Exercise directions: Transcribe exactly, and only, the lines from the one with "This screenshot has height=803, width=1277." through the end of the records below, including both of those lines. Skip all pictures.

(Stored data entries)
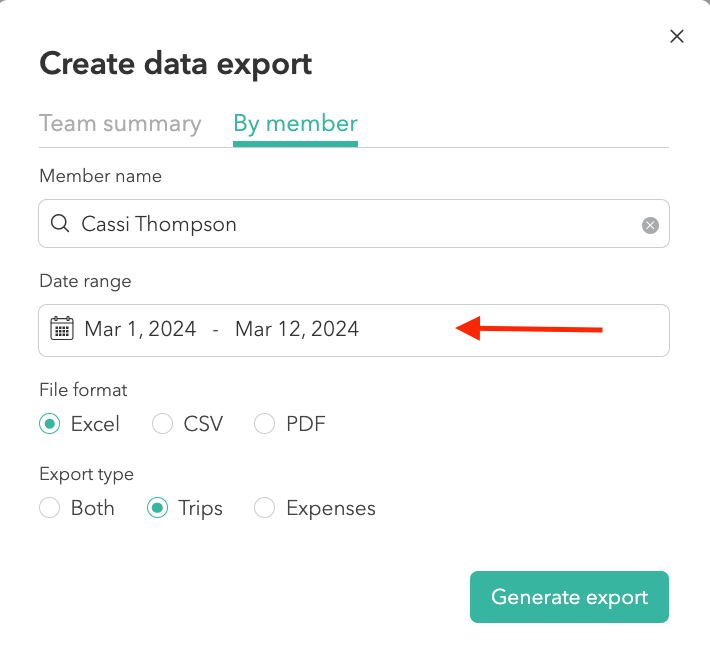Click the Date range label
Image resolution: width=710 pixels, height=656 pixels.
coord(85,281)
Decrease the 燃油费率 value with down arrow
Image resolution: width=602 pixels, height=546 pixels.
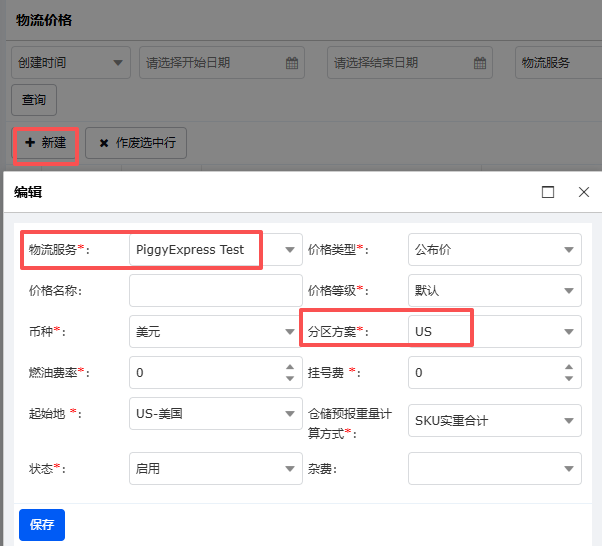coord(290,379)
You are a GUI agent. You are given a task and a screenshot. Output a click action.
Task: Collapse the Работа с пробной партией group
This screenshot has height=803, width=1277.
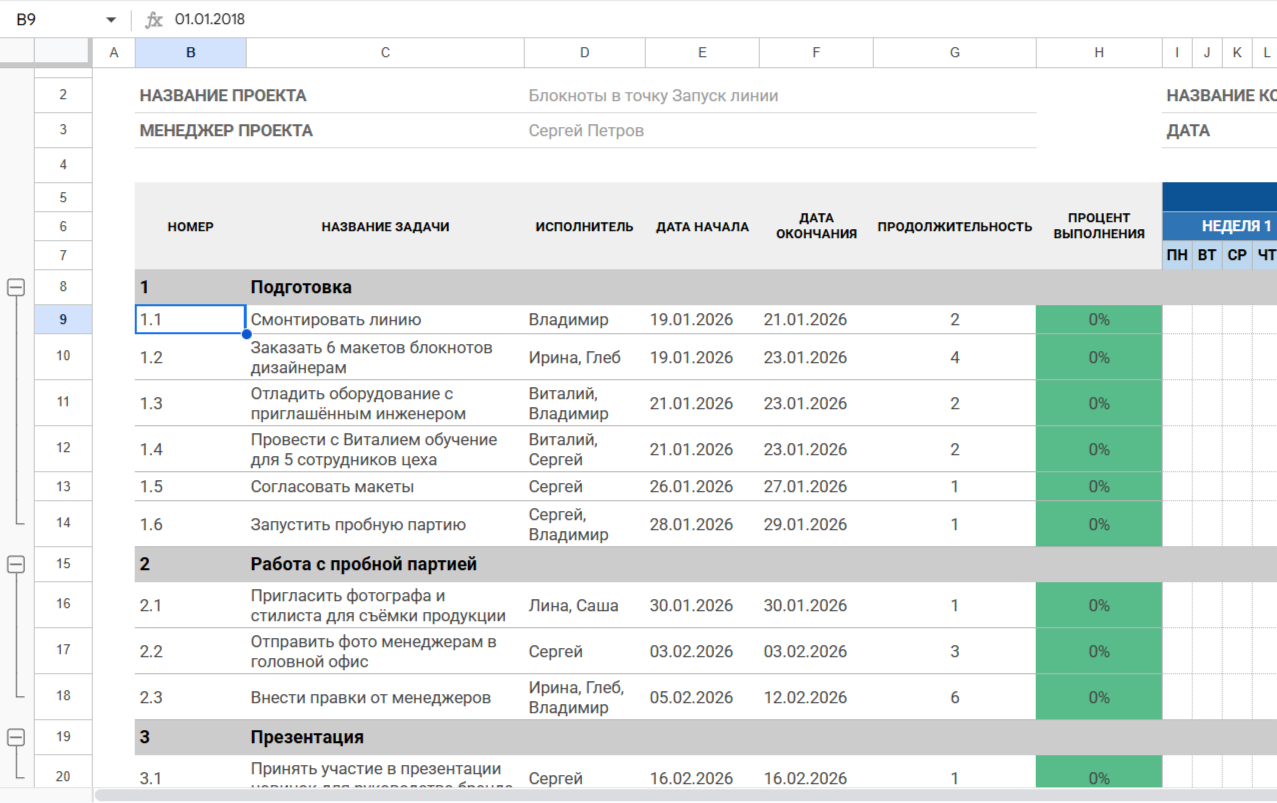[x=16, y=564]
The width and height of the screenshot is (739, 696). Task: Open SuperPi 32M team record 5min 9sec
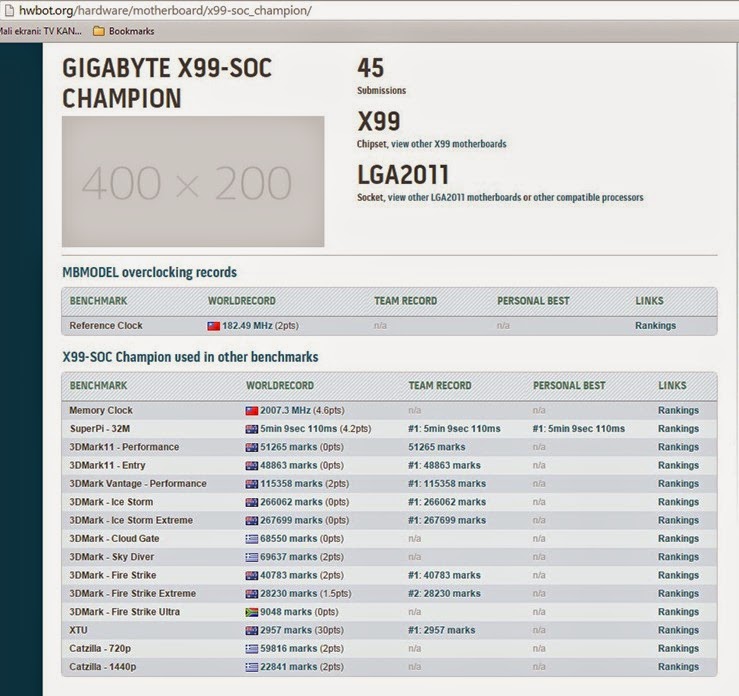tap(454, 429)
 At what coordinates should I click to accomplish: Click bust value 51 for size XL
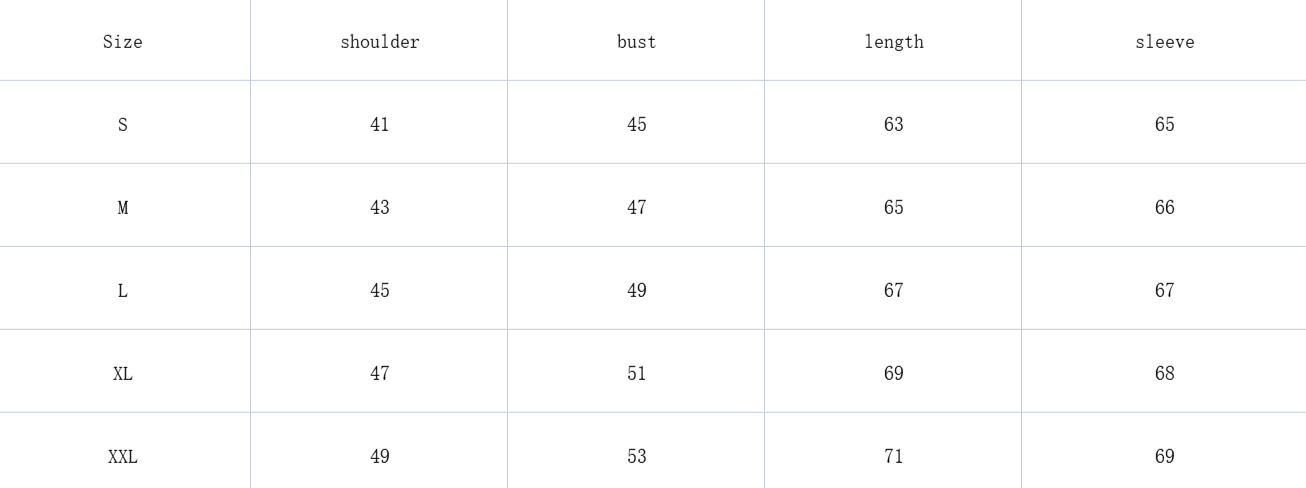point(637,374)
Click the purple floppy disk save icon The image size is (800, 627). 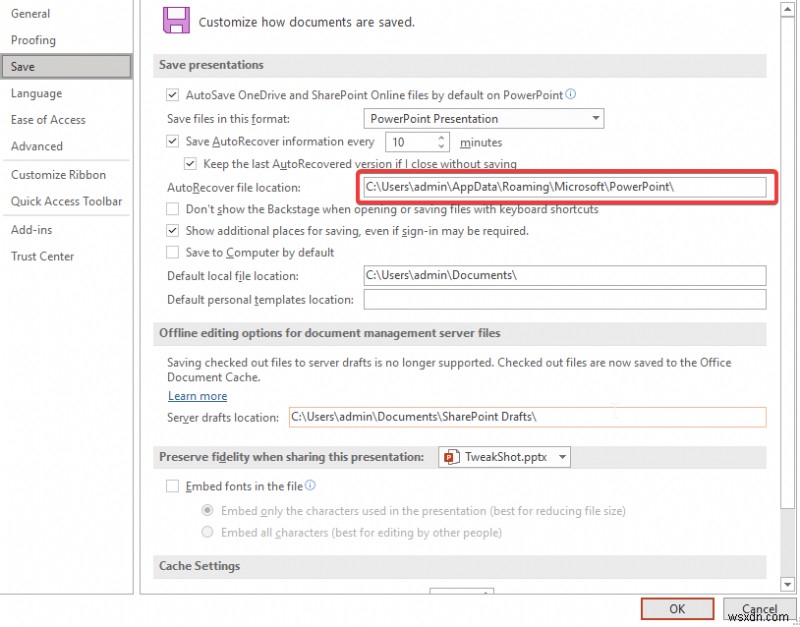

Answer for the task:
This screenshot has height=803, width=1277.
[x=16, y=564]
The width and height of the screenshot is (739, 696). Task: Open SuperPi 32M team record 5min 9sec
tap(454, 429)
 At what coordinates should I click to accomplish: Click bust value 51 for size XL
point(637,374)
Click the purple floppy disk save icon The image size is (800, 627). 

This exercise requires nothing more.